The Museum of Contemporary Art (MOCA) in Los Angeles is exhibiting Hedi Slimane’s California Song, which spans the photographer’s “California period.” The collection traces Slimane’s “explorations of cycles of urban youth culture and artistic communities, through installations of photographic essays.. And publications.” The exhibit will be on view at MOCA Pacific Design Center through January 22, 2012, and marks the first West Coast solo museum exhibition of the photographer’s work.
Since stepping down from his position as creative director at Dior Homme in 2007, a reign that produced some of the most iconic menswear of this century, thousands of fans have followed Slimane’s new medium of expression on his colorless photo-blog “Hedi Slimane Diary”

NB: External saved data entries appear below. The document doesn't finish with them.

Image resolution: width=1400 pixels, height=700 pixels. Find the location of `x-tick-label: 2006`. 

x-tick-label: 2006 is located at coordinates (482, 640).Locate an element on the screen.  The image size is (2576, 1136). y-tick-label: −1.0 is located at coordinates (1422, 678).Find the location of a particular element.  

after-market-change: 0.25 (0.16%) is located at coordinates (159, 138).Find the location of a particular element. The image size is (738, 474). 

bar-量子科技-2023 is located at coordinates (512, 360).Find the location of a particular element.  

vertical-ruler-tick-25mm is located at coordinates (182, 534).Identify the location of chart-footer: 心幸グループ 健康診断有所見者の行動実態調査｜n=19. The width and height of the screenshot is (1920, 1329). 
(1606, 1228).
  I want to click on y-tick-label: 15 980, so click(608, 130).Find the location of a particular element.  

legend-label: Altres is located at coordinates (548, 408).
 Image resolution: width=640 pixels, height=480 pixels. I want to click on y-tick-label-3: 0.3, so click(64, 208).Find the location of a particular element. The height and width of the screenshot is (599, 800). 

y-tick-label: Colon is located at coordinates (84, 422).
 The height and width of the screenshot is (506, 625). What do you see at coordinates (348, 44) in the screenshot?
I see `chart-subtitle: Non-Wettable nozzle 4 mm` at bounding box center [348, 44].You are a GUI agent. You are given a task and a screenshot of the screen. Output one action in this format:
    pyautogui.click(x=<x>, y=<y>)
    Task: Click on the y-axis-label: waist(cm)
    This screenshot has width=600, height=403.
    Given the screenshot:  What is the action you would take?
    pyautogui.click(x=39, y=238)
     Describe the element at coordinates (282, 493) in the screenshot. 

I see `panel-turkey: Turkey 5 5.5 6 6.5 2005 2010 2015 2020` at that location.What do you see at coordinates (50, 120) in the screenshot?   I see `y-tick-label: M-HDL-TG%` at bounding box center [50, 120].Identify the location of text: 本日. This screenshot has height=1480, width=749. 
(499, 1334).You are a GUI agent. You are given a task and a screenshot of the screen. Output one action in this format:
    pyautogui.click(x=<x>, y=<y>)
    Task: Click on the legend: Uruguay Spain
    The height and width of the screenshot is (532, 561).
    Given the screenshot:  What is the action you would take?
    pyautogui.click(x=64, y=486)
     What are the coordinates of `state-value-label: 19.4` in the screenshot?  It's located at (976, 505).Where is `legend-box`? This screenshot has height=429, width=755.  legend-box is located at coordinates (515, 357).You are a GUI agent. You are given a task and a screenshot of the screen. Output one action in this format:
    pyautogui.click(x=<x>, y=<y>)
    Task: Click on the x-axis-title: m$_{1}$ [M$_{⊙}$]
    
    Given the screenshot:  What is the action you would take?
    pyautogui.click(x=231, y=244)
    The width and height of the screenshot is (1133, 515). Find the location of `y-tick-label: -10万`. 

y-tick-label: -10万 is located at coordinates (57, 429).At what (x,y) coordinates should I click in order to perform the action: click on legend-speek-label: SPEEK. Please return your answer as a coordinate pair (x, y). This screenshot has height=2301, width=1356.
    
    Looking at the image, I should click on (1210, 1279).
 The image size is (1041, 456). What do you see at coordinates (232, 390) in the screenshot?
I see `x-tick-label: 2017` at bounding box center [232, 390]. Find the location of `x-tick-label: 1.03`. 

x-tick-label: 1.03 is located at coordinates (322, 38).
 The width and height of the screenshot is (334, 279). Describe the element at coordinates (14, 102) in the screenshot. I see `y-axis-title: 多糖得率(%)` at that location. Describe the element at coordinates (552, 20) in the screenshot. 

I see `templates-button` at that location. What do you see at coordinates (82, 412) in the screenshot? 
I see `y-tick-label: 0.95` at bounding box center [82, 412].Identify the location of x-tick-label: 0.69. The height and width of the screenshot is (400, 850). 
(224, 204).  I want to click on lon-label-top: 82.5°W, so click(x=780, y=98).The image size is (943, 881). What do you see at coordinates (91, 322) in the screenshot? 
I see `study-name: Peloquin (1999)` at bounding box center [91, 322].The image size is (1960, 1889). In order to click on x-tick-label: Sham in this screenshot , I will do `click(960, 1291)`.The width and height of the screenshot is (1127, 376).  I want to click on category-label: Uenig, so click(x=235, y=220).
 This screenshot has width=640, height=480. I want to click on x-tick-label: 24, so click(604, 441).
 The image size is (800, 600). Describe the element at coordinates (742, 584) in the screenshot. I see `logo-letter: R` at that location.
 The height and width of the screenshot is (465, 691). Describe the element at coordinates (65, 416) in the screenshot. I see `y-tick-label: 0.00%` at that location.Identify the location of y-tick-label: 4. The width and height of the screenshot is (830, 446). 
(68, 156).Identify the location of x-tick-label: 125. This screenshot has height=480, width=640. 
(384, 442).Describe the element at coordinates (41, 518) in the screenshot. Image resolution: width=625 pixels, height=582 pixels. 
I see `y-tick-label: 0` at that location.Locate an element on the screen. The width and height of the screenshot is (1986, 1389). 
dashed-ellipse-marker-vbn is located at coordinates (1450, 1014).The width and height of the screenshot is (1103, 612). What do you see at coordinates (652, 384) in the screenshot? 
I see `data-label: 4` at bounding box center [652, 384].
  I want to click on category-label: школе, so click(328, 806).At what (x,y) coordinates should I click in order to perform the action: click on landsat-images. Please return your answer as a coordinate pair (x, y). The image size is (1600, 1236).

What most would rule off as a stagnant compilation of topless skater boys is actually a very telling view of modern, living Western subcultures. It is this idea that Jeffrey Deitch, recently appointed the director of the Los Angeles museum, is trying to explore:
“He’s interested in performers, artists, who have an affinity for and an inspiration from the darker side,” Deitch said, to the NY Times. “The work is something that leads into the darkness, but you come out with positive inspiration. It’s not all depressing work. It looks into the deeper recesses of the soul.”
MOCA successfully showcases Slimane as a member of a pristine, new genre of documentary photography that combines in many ways the technique of Dorothea Lange and other old masters with the brashness of Dash Snow and his contemporaries.